• AUFGABE A: Wie viele Dörfer sind laut dem Artikel über die Umzugsprämie in der Toskana insgesamt betroffen?
• AUFGABE B: Übertrage bitte Zeilen der Auflistung in eine Markdown-Tabelle mit den Spalten „Nr“ und „Zeile“ und lass Leerzeilen weg. Fang bei der Zeile mit „Screen dimensions: 381x360 Task: Mark“ an und hör nach der Zeile mit „click(x=228, y=212)“ auf.

Italien lockt mit Umzugsprämie in die Toskana: Eine Idee für Bayern?
Rom/München - Es ist nicht die erste unkonventionelle Aktion dieser Art in Italien: Die Region Toskana verschenkt bis zu 30.000 Euro an denjenigen, der bereit ist, in ein toskanisches Bergdorf zu ziehen, wie es dazu auf der Internetseite der Region Toskana heißt.
Was zunächst verrückt klingt, hat einen ernsten Hintergrund. Der Toskanische Regionspräsident Eugenio Giani (Partito Democratico) will unter dem Motto "Wohnen in den Bergen 2024" damit dem Einwohnerschwund entgegenwirken und eine "Wiederbesiedlung und sozioökonomische Wiederbelebung von Berggebieten" fördern, wie er in der offiziellen Mitteilung zitiert wird.
Finanziert wird das Projekt mit 2,8 Millionen Euro aus dem italienischen Fonds für die Entwicklung der Berggebiete (Fosmit). "Die Berge sind eine große ökologische und kulturelle Ressource mit einem ebenso großen wirtschaftlichen Wert", sagt Giani der italienischen Nachrichtenagentur Ansa.
30.000 Euro für Umzug in die Toskana: Das sind die Bedingungen für Bewerber
Die aktuelle Aktion gebe den Orten neues Leben, in denen neue Gemeinschaften entstehen können und damit Entwicklung und Wachstum.
Betroffen sind laut einer Liste insgesamt 76 Dörfer, die weniger als 5000 Einwohner haben. Dazu zählen unter anderem, Stand 31. Dezember 2022: Zeri (940 Einwohner), Talla (986 Einwohner), Sorano (3041 Einwohner). Die Bewerbung erfolgt über ein Formular, allerdings müssen die Interessenten gewisse Kriterien erfüllen.
Diese sind:
- Bewerber müssen italienische Staatsbürger oder Staatsbürger eines anderen EU-Staates sein oder Nicht-EU-Bürger mit einer Aufenthaltserlaubnis für mindestens zehn Jahre.
- Sie müssen volljährig sein.
- Sie müssen in einer italienischen Stadt oder Gemeinde wohnen ‒ ausgeschlossen sind Berggemeinden. Bewerbungsschluss: 27. Juli, 13 Uhr.
Die Mindestförderung liegt bei 10.000 Euro ‒ wobei der Zuschuss vom Kaufpreis des Hauses abhängt. "Dieser darf keinesfalls 50 Prozent der Gesamtkosten überschreiten, die im Zusammenhang mit dem Kauf der Immobilie und der dazugehörigen Ausstattung entstanden sind", wie Ansa berichtet.
So beurteilt das Wirtschaftsministerium die Lage im Freistaat
Solche Aktionen gibt es im Freistaat nicht, wie eine AZ-Nachfrage beim Bayerischen Wirtschaftsministerium ergibt. Begründung: Es gebe keinen Bedarf. "Zum einen verzeichnen alle Regionen Bayerns eine positive Entwicklung der Einwohnerzahlen Stand 2022", sagt Aaron Gottardi, Leiter für digitale Kommunikation.

• AUFLISTUNG:
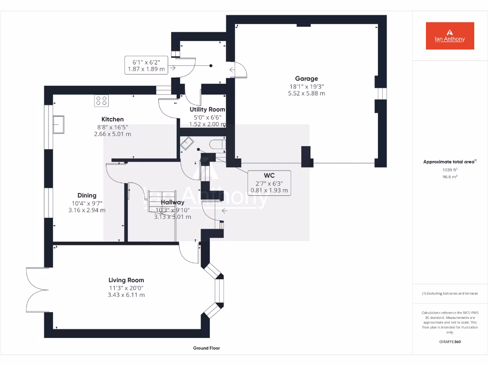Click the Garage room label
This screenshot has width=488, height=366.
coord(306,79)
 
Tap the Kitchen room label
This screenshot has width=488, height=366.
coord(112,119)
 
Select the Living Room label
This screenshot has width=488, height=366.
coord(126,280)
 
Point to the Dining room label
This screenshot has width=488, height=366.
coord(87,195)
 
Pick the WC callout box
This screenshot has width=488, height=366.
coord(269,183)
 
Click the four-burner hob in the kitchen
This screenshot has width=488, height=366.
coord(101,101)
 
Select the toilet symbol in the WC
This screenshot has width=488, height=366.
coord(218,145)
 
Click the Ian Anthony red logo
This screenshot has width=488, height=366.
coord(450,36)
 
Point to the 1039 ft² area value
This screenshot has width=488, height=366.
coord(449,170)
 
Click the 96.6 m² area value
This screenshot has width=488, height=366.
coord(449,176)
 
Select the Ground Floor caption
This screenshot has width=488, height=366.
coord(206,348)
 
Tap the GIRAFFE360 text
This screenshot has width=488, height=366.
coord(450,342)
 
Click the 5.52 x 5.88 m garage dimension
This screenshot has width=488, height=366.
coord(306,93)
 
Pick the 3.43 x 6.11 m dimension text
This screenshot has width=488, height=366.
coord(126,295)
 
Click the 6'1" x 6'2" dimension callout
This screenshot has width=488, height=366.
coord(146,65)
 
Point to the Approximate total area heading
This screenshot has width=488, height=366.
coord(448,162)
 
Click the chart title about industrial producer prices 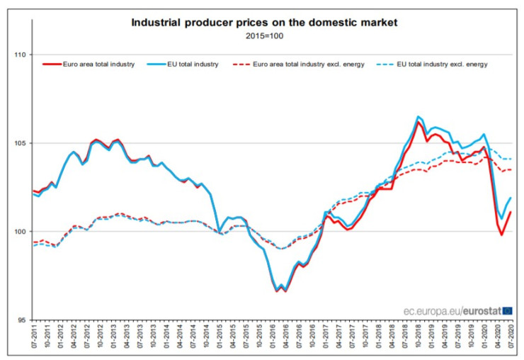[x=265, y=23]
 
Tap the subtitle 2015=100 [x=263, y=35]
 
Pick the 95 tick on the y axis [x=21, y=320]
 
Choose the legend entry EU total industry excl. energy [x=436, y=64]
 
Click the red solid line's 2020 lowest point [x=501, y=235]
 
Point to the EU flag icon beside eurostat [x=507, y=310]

* * *

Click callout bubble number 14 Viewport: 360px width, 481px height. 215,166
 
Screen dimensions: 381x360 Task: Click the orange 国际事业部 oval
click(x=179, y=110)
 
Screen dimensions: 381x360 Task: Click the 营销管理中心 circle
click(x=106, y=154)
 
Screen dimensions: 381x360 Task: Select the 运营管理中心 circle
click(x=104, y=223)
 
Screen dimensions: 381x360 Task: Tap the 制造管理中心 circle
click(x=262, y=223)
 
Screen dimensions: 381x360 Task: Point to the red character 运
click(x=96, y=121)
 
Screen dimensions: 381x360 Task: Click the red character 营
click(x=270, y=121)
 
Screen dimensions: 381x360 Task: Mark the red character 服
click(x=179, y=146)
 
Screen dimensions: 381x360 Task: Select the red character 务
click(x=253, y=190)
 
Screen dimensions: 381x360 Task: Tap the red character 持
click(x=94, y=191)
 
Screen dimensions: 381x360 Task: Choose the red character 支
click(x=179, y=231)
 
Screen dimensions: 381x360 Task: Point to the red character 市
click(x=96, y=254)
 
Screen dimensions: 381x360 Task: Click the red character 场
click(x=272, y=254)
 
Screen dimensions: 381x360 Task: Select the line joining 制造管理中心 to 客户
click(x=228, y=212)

* * *

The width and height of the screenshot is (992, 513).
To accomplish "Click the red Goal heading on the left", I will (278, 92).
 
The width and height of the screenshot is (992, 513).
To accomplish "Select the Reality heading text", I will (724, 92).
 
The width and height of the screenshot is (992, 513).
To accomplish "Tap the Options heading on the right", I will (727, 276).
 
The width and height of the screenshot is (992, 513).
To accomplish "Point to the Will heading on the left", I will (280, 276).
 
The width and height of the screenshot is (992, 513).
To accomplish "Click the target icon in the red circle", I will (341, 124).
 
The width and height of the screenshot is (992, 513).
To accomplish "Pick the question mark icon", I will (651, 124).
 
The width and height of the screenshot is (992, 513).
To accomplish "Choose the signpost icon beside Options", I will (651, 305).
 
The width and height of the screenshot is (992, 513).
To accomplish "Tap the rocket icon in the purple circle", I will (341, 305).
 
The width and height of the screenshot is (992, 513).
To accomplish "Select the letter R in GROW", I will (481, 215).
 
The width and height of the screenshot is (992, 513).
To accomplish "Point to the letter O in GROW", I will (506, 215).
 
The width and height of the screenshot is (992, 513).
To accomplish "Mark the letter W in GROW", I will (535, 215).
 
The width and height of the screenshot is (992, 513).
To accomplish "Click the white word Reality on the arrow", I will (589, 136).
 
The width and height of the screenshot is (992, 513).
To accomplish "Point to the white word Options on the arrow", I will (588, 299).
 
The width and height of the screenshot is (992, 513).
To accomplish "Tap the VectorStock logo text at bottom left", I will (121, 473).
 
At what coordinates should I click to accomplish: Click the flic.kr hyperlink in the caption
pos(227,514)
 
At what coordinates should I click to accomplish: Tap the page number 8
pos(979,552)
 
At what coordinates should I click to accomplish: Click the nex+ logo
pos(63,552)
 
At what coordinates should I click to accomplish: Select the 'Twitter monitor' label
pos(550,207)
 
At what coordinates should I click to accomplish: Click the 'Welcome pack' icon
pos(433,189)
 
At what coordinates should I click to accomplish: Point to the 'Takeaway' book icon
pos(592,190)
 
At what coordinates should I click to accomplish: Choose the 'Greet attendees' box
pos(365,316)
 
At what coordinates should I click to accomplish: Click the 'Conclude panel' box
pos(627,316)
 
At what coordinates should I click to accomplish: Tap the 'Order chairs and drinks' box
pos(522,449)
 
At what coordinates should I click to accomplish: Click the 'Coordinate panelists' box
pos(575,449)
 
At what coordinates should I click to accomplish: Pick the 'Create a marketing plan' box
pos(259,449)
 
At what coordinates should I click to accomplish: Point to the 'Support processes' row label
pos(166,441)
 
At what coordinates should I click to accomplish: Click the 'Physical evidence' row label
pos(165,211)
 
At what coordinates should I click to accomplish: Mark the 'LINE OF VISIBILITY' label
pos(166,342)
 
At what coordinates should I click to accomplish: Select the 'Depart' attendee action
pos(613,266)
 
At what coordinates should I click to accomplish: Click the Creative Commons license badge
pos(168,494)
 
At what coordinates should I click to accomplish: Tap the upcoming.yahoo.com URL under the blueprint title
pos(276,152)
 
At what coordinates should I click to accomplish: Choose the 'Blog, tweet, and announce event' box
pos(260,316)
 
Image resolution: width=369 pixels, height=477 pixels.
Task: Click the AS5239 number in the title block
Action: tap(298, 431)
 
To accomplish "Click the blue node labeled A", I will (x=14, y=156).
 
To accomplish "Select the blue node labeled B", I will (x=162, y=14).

• VOLLSTÄNDIGE AUSGABE A: Insgesamt 76 Dörfer mit weniger als 5000 Einwohnern.

• VOLLSTÄNDIGE AUSGABE B:
| Nr | Zeile |
|---|---|
| 1 | Screen dimensions: 381x360 Task: Mark the red character 服 |
| 2 | click(x=179, y=146) |
| 3 | Screen dimensions: 381x360 Task: Select the red character 务 |
| 4 | click(x=253, y=190) |
| 5 | Screen dimensions: 381x360 Task: Tap the red character 持 |
| 6 | click(x=94, y=191) |
| 7 | Screen dimensions: 381x360 Task: Choose the red character 支 |
| 8 | click(x=179, y=231) |
| 9 | Screen dimensions: 381x360 Task: Point to the red character 市 |
| 10 | click(x=96, y=254) |
| 11 | Screen dimensions: 381x360 Task: Click the red character 场 |
| 12 | click(x=272, y=254) |
| 13 | Screen dimensions: 381x360 Task: Select the line joining 制造管理中心 to 客户 |
| 14 | click(x=228, y=212) |